■ Aim of the exercise:
From the entries that follow, copy exactly the lines beginning at the line holding "Best Buy (21, 1467)" and continuing through the line holding "Brazil Football Single".

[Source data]
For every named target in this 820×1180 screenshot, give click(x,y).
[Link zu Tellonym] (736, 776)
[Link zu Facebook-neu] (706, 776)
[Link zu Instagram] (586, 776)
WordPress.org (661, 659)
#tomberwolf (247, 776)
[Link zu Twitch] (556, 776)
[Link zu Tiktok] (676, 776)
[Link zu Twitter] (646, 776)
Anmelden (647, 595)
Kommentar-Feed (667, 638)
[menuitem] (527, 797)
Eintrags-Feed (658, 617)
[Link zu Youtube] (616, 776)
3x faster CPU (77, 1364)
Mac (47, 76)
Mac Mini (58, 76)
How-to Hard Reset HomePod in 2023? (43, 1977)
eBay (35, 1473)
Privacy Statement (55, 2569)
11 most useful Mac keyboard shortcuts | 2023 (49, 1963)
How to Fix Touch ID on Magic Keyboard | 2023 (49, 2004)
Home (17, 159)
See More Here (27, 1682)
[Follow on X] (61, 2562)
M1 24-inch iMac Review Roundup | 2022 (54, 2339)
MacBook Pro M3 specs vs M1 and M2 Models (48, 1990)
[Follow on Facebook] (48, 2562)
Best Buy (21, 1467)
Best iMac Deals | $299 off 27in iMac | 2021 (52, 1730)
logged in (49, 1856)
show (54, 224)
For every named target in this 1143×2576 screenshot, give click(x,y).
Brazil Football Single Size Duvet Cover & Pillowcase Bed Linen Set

...

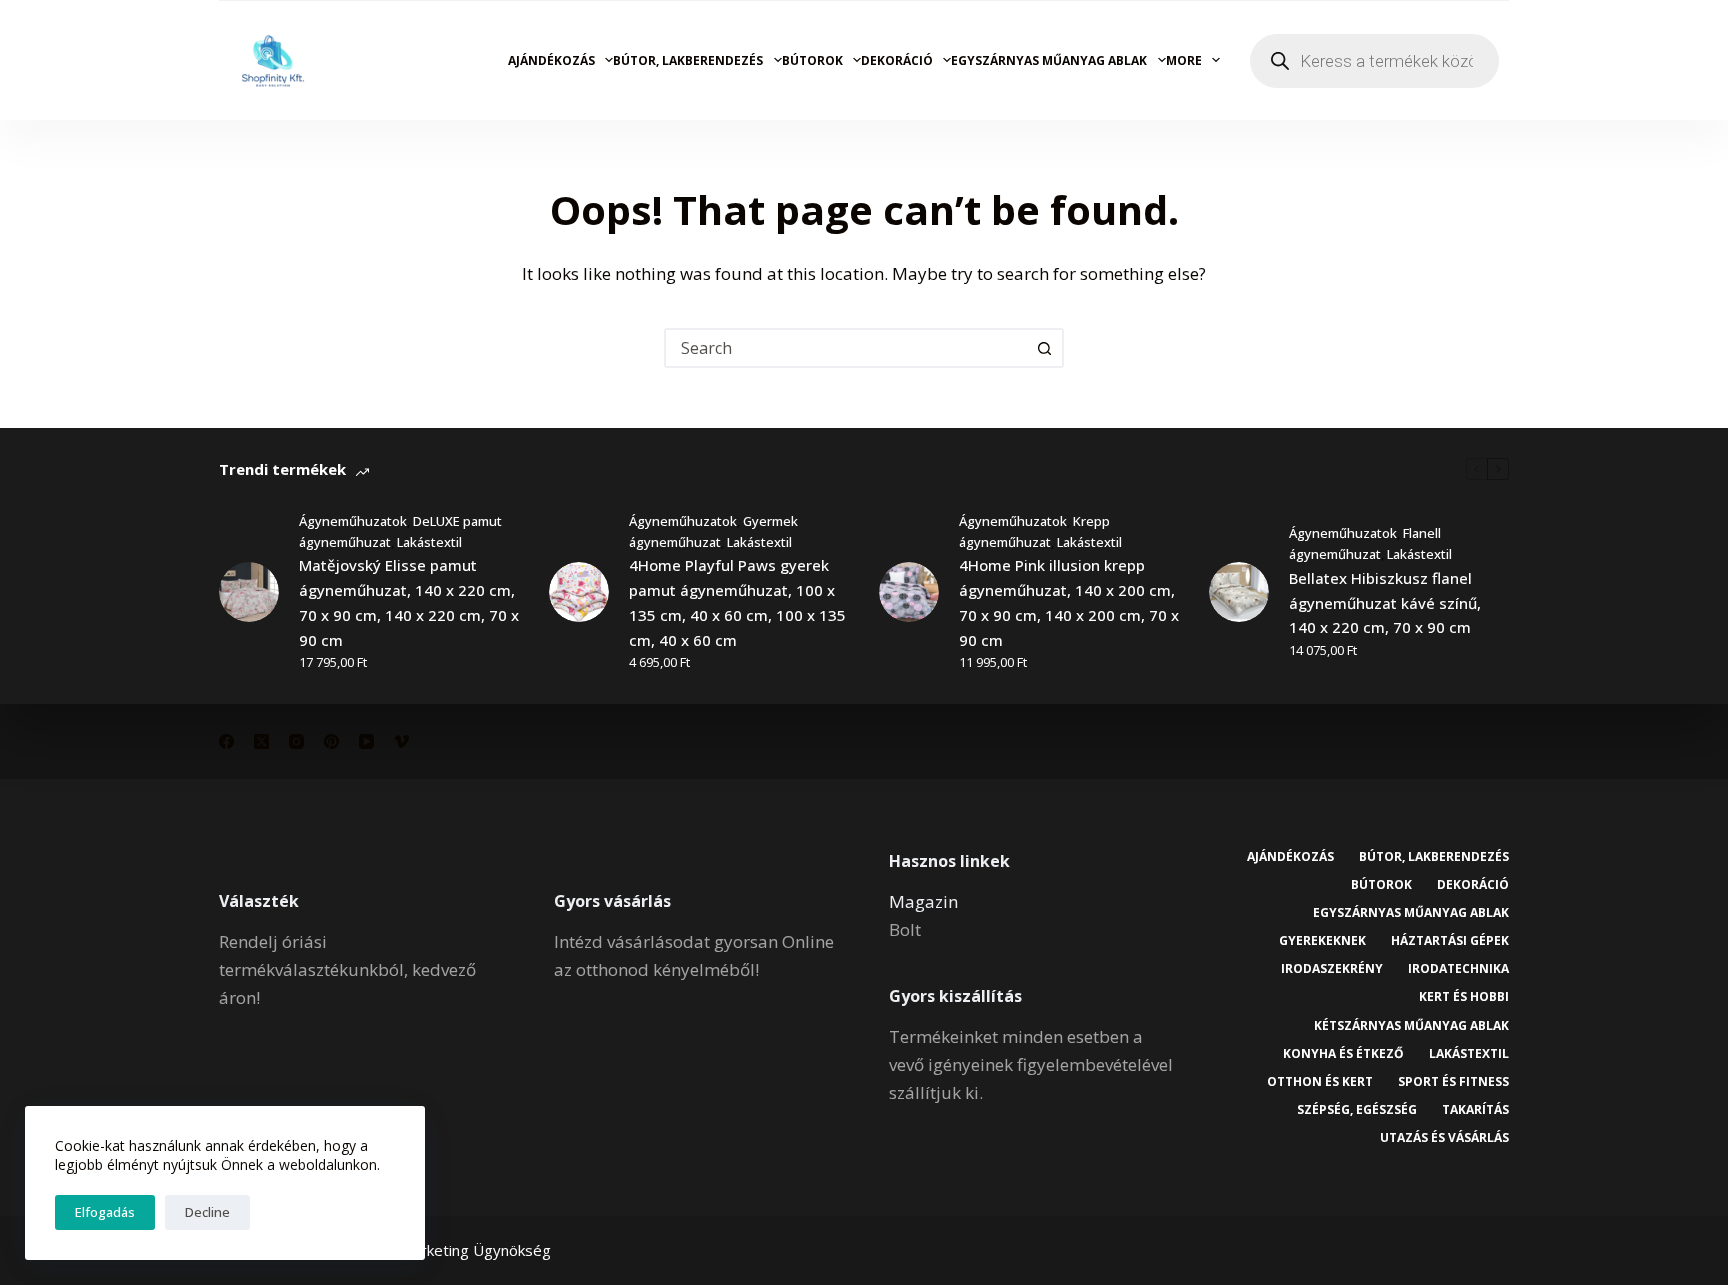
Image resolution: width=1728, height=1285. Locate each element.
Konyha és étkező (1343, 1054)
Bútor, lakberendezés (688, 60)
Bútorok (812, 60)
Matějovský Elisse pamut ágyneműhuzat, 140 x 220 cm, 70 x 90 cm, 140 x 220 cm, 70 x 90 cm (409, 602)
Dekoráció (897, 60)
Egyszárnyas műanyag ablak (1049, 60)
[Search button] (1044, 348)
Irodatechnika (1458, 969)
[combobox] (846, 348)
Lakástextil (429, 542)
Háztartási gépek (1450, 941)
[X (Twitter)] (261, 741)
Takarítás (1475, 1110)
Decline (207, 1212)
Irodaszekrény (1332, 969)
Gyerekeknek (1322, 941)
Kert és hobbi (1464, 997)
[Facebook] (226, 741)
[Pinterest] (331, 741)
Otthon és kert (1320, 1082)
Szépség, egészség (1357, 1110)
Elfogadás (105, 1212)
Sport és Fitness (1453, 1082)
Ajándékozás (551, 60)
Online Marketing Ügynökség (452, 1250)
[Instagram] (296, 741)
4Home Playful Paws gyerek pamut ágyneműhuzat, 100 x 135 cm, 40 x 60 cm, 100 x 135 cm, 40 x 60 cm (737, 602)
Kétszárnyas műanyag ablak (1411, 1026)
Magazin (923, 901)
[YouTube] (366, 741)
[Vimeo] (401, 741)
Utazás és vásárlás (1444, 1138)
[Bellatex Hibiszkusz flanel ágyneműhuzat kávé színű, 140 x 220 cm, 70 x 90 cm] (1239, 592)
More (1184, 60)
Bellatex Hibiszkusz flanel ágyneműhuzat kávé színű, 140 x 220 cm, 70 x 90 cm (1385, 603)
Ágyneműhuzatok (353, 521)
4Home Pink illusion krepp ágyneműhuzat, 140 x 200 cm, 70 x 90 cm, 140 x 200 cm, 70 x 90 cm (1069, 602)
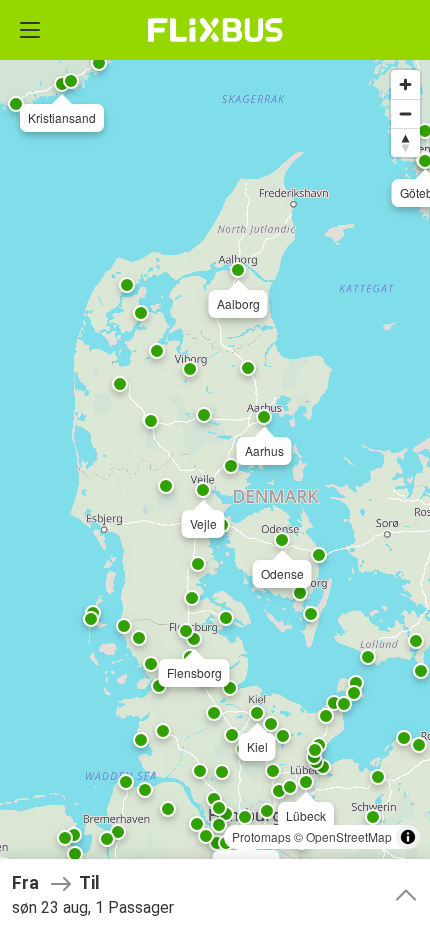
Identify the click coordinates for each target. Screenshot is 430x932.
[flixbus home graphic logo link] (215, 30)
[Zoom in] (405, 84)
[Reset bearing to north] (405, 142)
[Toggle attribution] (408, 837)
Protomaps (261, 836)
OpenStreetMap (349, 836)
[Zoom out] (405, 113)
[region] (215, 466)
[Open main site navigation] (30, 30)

■ Result of the task:
Best Buy (21, 1467)
Best iMac Deals | $299 off 27in iMac | 2021 (52, 1730)
logged in (49, 1856)
show (54, 224)
For every named target in this 1143×2576 screenshot, give click(x,y).
Brazil Football Single Size Duvet Cover & Pillowcase Bed Linen Set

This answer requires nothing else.